SEE, THIS IS WHERE THE MEDIA BEING DEMOCRATIC PARTY OPERATIVES WITH BYLINES HURTS THEIR PRESIDENTIAL CANDIDATES: The “Bonfire of the Democratic Party’s Once-Rising Stars,” with forensic analysis by Jim Geraghty:
But the other lesson is that running for president is really hard, and a lot of these candidates have spent most of their careers in heavily Democratic areas and states where the political wind was always at their back. Gillibrand certainly wasn’t going to sweat Senate races in New York. Booker’s Newark and statewide races never had that much tension. Despite the redness of Texas overall, San Antonio and El Paso were dots of blue, meaning O’Rourke and Castro never faced tough general elections. (Credit O’Rourke for coming close against Cruz, but in the end all of that glowing coverage wasn’t because the media expected him to just “come close.”)
In a way, getting good press is just not that difficult for a young-ish Democratic lawmaker with decent public speaking skills. Just invite a big newspaper or magazine reporter to hang around for a few days, let them marvel as you charm little old ladies and speak some eighth-grade Spanish to a local Latino organization, offer some trite observations that “technology changes everything” and “government can do so much more if we only have the will,” and then roll up your sleeves and pose for your looking-off-in-the-distance photo shoot. Presto! Instant presidential “buzz.”
In contrast, when it comes to conservatives and Republicans, as Moe Lane wrote in 2011 before abandoning political blogging, “The Media hates you, and wants you to die in a fire.” That’s the first of his “Ten Media Truths for Conservative/Republican Legislators,” which remain valid to this day. As does this 2014 CNN article headlined: “Inside the GOP’s secret school,” on the Obama-era GOP’s disciplined approach to dealing with the media. Although at least one quote sounds remarkably dated post-2016:
Spicer and Reince Priebus, the RNC chairman, embarked on an overhaul of the organization’s media operations, hiring web-fluent staffers, streamlining their surrogate database and stepping up their media-training operations to instill discipline over candidates.
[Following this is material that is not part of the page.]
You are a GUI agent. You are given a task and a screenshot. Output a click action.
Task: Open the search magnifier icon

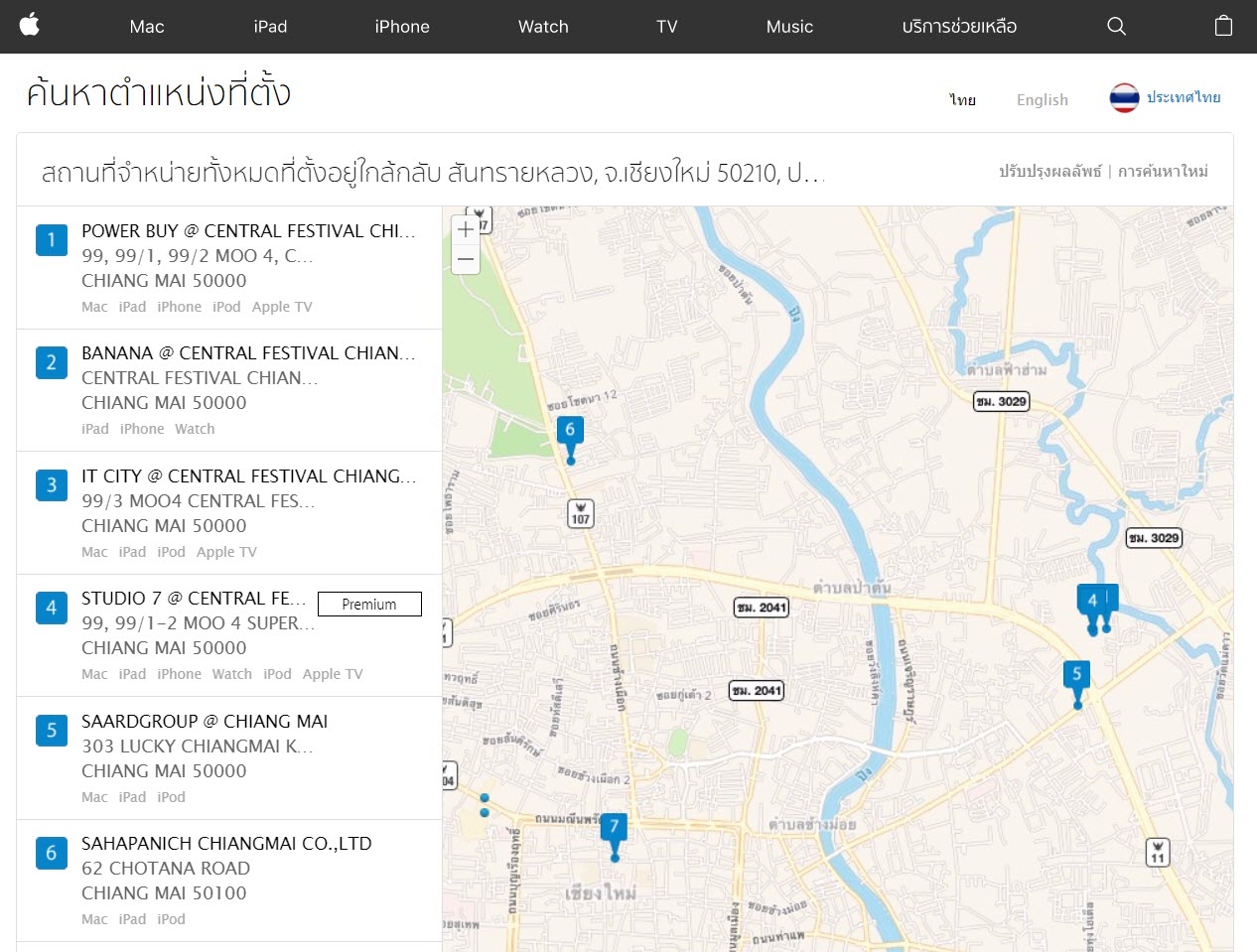(x=1116, y=27)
The latter move, Priebus said, became essential after witnessing Republican candidates up and down the ballot in 2012 ruin news cycles with offensive or tone-deaf comments on issues like abortion or rape.
“I’d rather have candidates being careful to a fault than, you know, having a fountain of blabber coming out of their mouth that’s not disciplined,” Priebus says. “We are training candidates, training state parties, training operatives to appreciate that communicating isn’t just a free-for-all, natural-born type of activity. People need to be trained and disciplined.”
If you’re not Donald Trump, that’s still excellent advice for a Republican politician dealing with a media that, unlike when reporting on youngish Democratic lawmakers with decent public speaking skills, hates you, and wants you to die in a fire.